During the recent TSMC North American Technology Symposium, Tesla made an announcement regarding the mass production and imminent deployment of its wafer-level Dojo processor, designed specifically for AI training.
Tesla's Dojo Training Tile, which is the official name for their system-on-wafer processor, features a 5x5 array comprising a total of 25 chips. These chips are placed on a carrier wafer and interconnected using TSMC's integrated fan-out (InFO) technology, known as Interconnect on wafer level (InFO_SoW).
According to IEEE Spectrum, the InFO_SoW technology enables high-performance connectivity, allowing Tesla's Dojo to function as a single processor despite the presence of 25 individual chips. In order to maintain consistency at the wafer level, TSMC incorporates virtual chip blank spots in between the actual chips.
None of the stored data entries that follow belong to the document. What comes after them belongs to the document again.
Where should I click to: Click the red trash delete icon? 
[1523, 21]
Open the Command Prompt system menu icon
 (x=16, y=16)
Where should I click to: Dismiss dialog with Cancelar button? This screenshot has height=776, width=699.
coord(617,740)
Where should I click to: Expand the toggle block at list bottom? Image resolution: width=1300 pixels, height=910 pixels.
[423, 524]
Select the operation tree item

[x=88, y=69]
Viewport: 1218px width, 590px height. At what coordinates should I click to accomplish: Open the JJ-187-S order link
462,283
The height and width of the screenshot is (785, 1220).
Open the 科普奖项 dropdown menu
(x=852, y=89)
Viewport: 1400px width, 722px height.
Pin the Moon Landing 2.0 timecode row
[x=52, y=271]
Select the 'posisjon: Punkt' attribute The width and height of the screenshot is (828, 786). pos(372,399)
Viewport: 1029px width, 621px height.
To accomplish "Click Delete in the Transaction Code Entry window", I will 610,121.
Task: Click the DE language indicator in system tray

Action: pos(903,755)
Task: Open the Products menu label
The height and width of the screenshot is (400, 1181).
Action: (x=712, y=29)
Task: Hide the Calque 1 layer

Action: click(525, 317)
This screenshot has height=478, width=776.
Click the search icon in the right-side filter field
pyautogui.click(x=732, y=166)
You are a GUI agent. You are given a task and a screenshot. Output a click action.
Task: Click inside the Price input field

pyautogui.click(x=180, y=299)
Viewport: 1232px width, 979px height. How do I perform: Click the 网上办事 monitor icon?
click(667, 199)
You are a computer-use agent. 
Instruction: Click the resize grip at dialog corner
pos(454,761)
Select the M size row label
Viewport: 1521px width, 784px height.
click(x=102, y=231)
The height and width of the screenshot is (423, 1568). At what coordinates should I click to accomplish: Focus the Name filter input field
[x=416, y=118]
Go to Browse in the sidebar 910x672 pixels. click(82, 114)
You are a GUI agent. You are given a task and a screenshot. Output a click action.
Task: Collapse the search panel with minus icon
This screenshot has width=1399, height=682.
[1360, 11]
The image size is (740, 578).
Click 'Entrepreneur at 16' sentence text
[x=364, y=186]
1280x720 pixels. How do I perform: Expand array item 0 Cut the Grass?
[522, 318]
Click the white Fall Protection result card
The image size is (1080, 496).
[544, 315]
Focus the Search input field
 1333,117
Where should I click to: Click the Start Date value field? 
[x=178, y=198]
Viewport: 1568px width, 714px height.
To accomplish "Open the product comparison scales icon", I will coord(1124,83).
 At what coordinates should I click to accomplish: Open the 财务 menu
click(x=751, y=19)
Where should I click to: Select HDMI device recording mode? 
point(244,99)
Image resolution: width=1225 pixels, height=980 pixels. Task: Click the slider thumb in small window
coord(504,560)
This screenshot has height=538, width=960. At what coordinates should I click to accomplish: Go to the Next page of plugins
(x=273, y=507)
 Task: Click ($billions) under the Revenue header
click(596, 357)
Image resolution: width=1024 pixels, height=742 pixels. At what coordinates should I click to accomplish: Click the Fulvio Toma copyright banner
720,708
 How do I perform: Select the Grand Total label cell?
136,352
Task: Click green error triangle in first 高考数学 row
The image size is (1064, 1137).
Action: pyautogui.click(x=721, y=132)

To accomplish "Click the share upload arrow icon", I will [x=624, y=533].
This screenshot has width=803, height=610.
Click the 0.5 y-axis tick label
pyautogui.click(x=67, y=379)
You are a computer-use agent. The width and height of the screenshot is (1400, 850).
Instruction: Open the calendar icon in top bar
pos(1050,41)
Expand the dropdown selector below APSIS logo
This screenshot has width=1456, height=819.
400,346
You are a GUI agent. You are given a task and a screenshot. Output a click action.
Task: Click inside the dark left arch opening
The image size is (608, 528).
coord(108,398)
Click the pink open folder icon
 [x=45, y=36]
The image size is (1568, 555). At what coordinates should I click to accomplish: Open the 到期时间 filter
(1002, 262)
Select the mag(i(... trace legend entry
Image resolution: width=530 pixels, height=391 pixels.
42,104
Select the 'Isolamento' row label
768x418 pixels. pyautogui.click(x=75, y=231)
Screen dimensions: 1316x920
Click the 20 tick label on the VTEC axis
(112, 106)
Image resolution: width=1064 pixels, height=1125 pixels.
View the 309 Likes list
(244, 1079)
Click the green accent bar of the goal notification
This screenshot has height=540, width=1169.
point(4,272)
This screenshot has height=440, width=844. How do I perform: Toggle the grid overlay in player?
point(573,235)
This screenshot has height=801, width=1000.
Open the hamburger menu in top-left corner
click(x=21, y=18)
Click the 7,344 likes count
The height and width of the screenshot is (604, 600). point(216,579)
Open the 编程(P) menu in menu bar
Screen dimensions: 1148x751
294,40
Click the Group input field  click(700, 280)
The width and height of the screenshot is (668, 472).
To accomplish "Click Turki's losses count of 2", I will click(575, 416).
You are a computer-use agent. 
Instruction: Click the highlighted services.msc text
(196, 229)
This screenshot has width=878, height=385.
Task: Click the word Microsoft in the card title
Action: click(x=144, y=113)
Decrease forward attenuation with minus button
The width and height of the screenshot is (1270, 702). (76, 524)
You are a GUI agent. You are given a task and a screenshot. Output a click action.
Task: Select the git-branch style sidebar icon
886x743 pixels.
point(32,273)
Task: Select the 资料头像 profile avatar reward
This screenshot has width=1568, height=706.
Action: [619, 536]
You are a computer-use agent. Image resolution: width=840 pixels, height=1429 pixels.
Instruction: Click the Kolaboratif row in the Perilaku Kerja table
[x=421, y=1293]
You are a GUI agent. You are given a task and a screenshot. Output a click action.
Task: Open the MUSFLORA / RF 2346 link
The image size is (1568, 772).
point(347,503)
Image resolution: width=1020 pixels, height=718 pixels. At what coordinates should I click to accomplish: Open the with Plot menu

Tesla's wafer-scale Dojo processor consists of 25 ultra-high-performance processors and consumes a significant amount of power, necessitating a sophisticated cooling system.
To meet the power requirements of the Dojo processor, Tesla employs a complex voltage regulation module that delivers 18,000 amps of power to the computing plane while dissipating up to 15,000W of heat. As a result, water cooling is utilized.
Tesla has not yet disclosed the specific capabilities of its Dojo wafer system. However, considering the challenges encountered during its development, it is poised to be a formidable solution for AI training.
Wafer-scale processors, such as Tesla's Dojo and Cerebras' Wafer Scale Engine (WSE), offer superior performance efficiency compared to multi-processor machines. These processors boast advantages such as high-bandwidth and low-latency communication between cores, reduced power delivery network impedance, and enhanced energy efficiency. Furthermore, they can benefit from redundant "extra" cores, or in the case of Tesla, known-good processor cores.